The advanced age of the donor is not a criterion for excluding donation, but it is better to limit it to 65 years. Decisive, however, is the study of the quality of the endothelium. However, the age difference between the donor and recipient should not exceed 30 years. If possible, the donor's age should not be less than 2 years in order to avoid significant myopization of the recipient during penetrating keratoplasty. Of course, this does not matter for transplantation in infants or young children.

Where possible, an interval of 50 hours between circulatory arrest and enucleation should not be exceeded, although when storing the corpse in a refrigerator, postmortem storage times of up to 72 hours are compatible with successful organ culture.

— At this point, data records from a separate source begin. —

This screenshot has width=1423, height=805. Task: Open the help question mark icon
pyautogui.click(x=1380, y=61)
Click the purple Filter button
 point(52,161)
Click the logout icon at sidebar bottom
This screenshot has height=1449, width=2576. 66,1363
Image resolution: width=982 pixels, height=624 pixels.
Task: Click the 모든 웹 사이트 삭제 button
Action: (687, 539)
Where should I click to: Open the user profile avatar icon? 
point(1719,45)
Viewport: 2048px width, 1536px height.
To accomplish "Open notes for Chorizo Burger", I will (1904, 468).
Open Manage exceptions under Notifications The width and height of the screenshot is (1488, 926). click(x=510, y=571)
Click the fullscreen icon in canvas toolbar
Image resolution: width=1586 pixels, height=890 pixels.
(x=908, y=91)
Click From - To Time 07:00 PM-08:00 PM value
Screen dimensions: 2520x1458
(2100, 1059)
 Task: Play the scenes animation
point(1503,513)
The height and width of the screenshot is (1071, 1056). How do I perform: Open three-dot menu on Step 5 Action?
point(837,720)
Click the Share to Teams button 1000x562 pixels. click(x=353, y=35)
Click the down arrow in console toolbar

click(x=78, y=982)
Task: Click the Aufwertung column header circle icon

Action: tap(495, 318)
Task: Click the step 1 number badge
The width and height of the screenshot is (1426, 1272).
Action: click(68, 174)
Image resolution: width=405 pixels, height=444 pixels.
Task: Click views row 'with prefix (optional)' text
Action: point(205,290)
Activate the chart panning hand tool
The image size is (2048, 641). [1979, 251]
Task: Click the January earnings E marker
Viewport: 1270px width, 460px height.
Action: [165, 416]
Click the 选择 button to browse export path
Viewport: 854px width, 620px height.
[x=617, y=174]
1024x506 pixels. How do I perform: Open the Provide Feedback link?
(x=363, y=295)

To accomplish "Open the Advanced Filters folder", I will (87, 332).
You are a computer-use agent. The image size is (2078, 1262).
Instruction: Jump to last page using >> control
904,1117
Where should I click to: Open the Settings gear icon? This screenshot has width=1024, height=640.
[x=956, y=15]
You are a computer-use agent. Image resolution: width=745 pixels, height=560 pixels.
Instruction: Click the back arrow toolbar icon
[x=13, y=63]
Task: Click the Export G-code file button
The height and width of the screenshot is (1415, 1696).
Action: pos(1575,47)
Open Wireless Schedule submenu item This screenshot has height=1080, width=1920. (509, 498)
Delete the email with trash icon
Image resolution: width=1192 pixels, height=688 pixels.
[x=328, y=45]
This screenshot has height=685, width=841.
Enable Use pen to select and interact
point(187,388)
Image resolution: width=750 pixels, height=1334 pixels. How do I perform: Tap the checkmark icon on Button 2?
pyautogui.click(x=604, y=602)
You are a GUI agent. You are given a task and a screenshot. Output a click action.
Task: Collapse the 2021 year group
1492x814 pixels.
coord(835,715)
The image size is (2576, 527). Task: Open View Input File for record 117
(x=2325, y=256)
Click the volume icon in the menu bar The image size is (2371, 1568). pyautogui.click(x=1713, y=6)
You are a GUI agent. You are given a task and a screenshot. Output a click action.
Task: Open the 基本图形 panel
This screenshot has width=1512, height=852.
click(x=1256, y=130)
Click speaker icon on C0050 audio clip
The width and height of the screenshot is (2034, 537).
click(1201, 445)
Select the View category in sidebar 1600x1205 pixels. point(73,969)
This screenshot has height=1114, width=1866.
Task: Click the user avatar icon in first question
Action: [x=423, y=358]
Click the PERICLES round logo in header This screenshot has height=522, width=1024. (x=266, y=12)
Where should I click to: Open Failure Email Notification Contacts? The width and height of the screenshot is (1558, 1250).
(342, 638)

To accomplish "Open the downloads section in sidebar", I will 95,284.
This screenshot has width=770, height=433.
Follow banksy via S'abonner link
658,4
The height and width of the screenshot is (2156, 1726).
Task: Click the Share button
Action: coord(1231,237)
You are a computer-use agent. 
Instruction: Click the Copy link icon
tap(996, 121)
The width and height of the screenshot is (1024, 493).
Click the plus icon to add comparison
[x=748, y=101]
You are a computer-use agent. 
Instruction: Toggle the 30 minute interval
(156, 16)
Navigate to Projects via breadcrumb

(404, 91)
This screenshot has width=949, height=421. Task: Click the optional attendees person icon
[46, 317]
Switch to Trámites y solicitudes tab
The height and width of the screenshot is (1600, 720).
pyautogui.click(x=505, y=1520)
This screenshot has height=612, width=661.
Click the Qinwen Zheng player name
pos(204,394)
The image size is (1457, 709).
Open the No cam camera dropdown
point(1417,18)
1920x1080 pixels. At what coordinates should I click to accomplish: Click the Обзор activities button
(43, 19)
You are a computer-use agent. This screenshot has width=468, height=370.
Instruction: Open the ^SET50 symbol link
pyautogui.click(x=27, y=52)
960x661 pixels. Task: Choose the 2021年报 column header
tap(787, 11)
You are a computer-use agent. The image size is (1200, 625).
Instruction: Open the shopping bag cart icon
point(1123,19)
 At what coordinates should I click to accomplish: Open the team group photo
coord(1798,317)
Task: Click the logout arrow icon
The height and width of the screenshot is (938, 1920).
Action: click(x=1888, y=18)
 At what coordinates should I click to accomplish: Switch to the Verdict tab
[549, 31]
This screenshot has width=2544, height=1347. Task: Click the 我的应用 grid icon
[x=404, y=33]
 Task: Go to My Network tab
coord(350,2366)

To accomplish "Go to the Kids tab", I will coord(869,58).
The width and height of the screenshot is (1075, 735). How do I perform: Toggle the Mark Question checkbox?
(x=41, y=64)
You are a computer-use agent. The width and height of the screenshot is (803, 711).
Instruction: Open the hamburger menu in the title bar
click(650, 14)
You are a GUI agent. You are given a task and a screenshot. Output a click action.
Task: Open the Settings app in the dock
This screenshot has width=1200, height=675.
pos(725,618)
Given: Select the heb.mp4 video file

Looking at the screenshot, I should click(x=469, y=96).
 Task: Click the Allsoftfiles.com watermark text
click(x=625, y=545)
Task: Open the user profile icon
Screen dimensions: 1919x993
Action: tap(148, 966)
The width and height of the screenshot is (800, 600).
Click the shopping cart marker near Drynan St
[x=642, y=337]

Xenogeneic tissues are tissues obtained from animals. Being the most accessible, they were used at the first stage of the development of corneal transplantation. Interest in them disappeared, since all transplants from xenogeneic tissues either became cloudy or were rejected. The reason for this, generally accepted, lies in the immunobiological conflict (incompatibility) between the tissues of the donor and recipient. However, in recent years there has been renewed interest in them. Such a transplantation with a good outcome is possible by raising special universal donor animals that are genetically close to humans, preoperative effects on the immune system of the transplant, and drug correction of the immune response in the postoperative period.